Introduction to Paw Paw
The pawpaw tree is indigenous to several areas of North America. Some have theorized that it receives its name due to its similar appearance to the papaya fruit; however, the two fruits are totally unrelated. Pawpaw is of the scientific family Annonaceae, which includes several unusual tropical fruits.
There are about eight different species of pawpaw; however it is the species Asimina triloba that was used by Dr. Jerry McLaughlin in his research, and it is only this species that contains the special annonaceous acetogenins that have been shown to so powerful in fighting insects, cancer cells, parasites, lice, and other attackers. The pawpaw is a cousin to the fruit known as graviola, but research has proven that although graviola has some similar natural chemical compounds, it is not as desirable or as powerful as Asimina triloba for medical use. Unfortunately, however, some opportunistic companies will market graviola as an equal. It is not. (See comments by Dr. McLaughlin on the difference between graviola and pawpaw.)
The trees themselves are not large as far as trees go. Some are about the size of large shrubs, although many grow as high as 25 feet, and sometimes a little more. The fruit itself is about the size of a large human fist--usually 3-6 inches long-- and is considered by many to be very tasty. It is often compared to a combination of some sort of banana, coconut, mango, and possibly others.

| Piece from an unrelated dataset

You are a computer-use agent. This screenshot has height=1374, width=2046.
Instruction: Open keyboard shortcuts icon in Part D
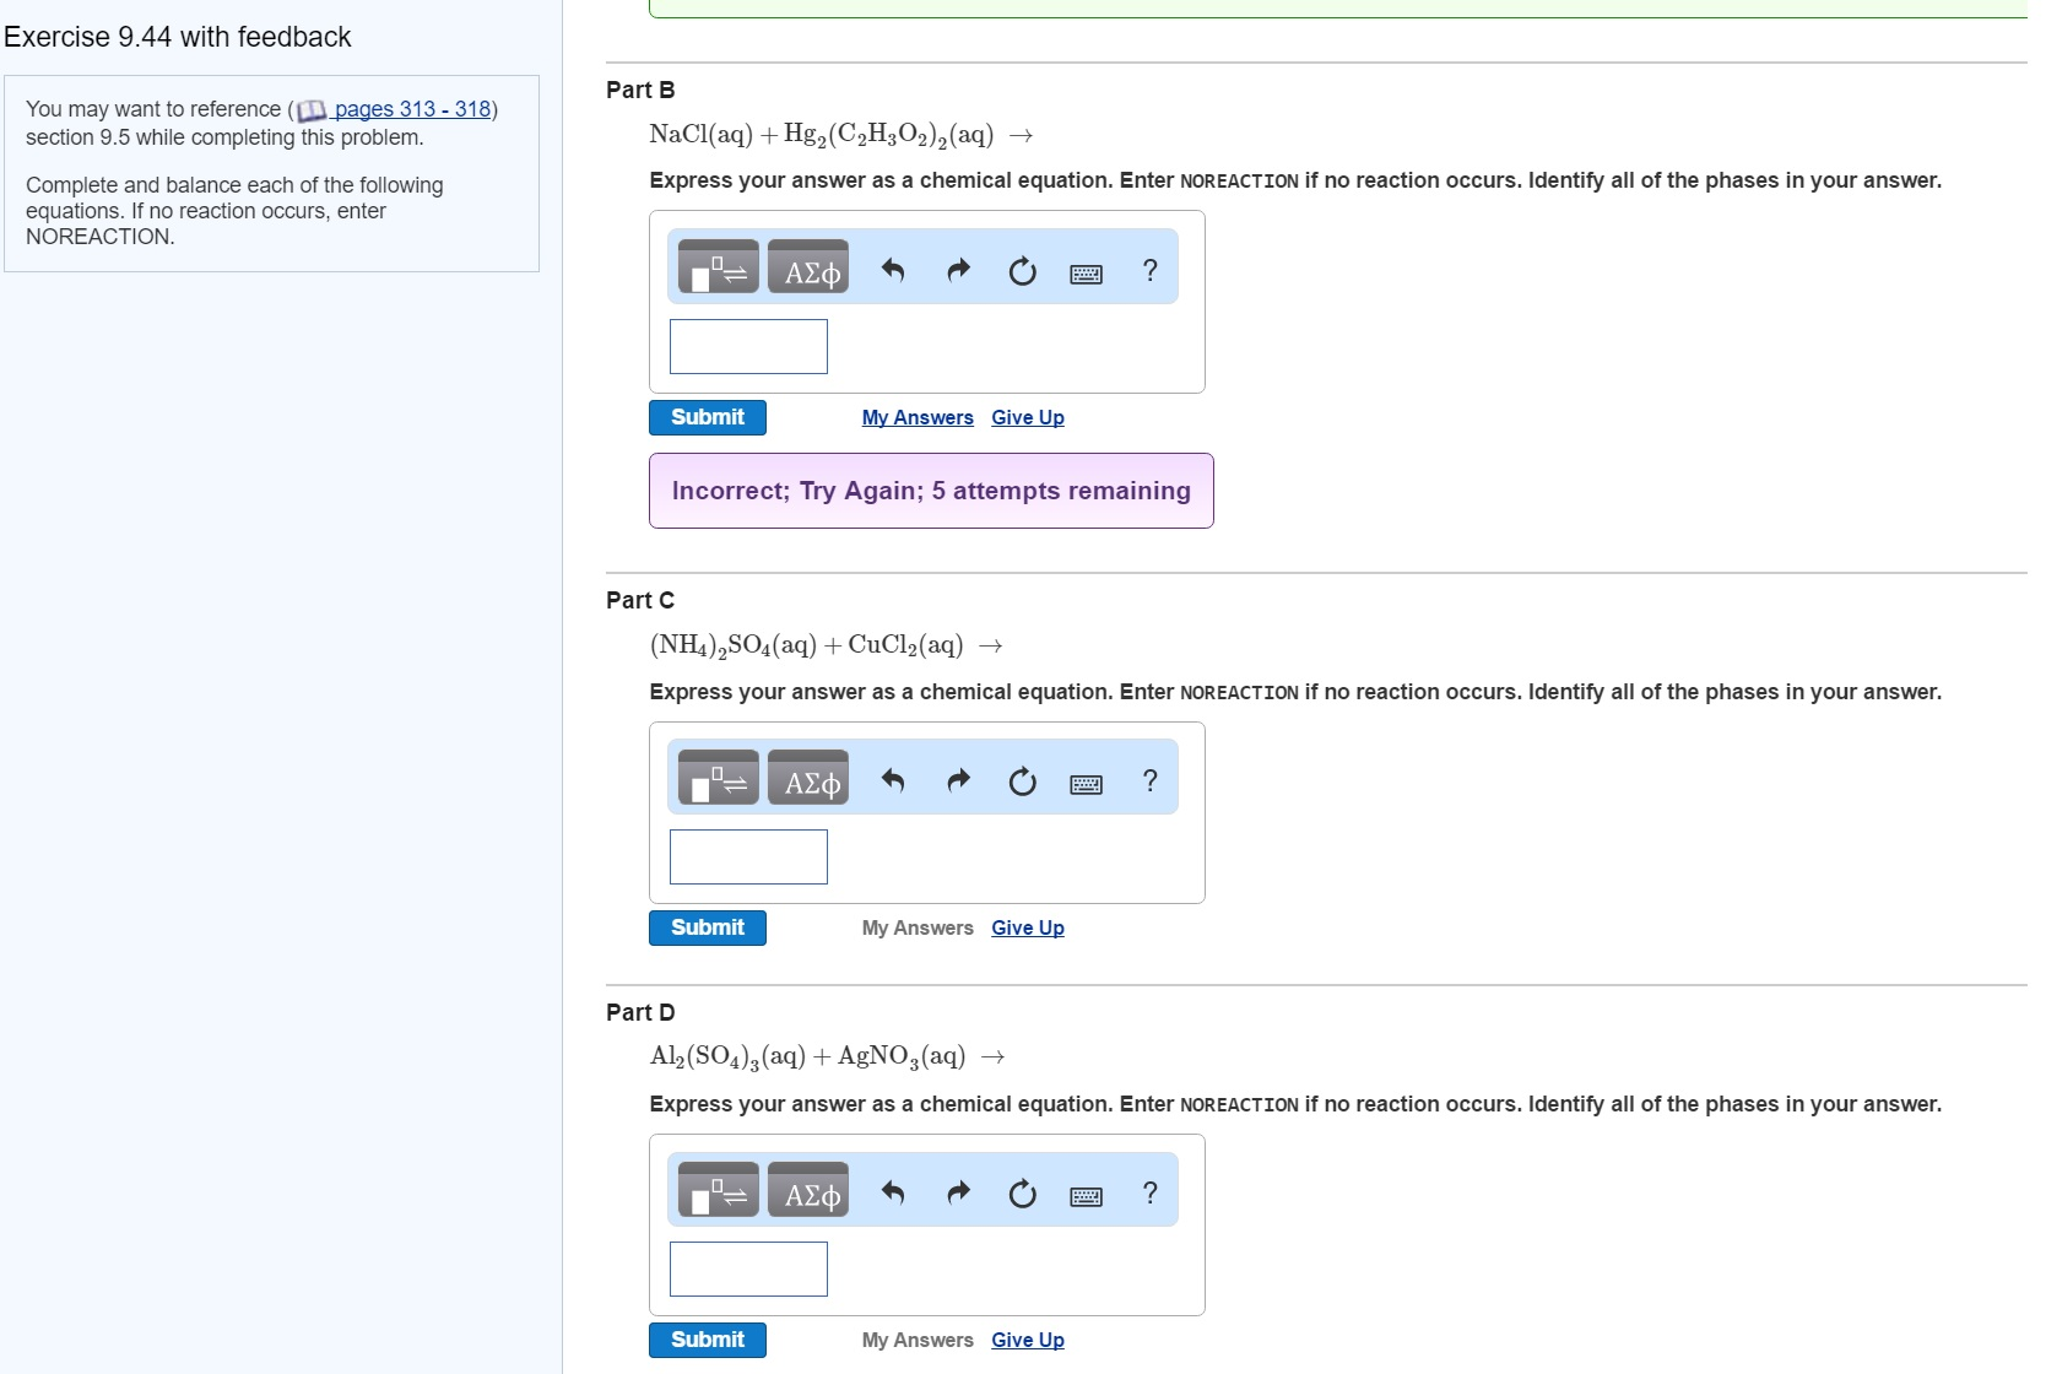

One reason that it is not available too often in retail settings is that it spoils quickly after it is harvested. However, those who are fortunate enough to find a ripe fruit on a tree and eat it fresh are usually rewarded with a very pleasant tasting experience.
The fruit is also highly nutritious--very rich in proteins, good fats, and complex carbohydrates. It is normally ripe in the fall, usually in September. The explorers Meriwether Lewis and William Clark were known to have survived on pawpaw for about a month during their famous exploratory trip.
As a child, Jerry McLaughlin ate the fruit and felt that there must be something biologically active. As a Professor of Pharmacognosy at Purdue University, he spent over 20 years studying this fruit. He discovered the presence of a natural chemical in the tree called an acetogenin. An acetogenin is a long-chained, fatty acid substance with some very unique properties. Over 400 of these compounds have been found in nature, many of them by researchers working with Dr. McLaughlin at Purdue University. In other parts of the world, researchers have been looking for acetogenins in other fruits of the same family. However, the double-ringed features of the powerful acetogenins in the Asimina triloba have not been found to date in those other fruits.
Interestingly enough, the acetogenins that are so powerful are not as plentiful in the fruit as in the twigs of the tree. Also, Dr. McLaughlin found that the acetogenin levels peaked in the twigs during the month of May. Just as important, he found the levels of acetogenins vary even by location of the Asimina triloba trees. Some groves produce higher levels than others. Thus, if someone is considering using pawpaw as a treatment, it is not only important to ensure that the product is from the Asimina triloba species of pawpaw, but also that the product is standardized--in other words, the manufacturer uses an extraction process for the acetogenins and ensures that a guaranteed set amount (standardized amount) of acetogenins is actually in the product. At this point, only one manufacturer in the world has the capability of accomplishing this, partially because Dr. McLaughlin has licensed his patent and methodology to them.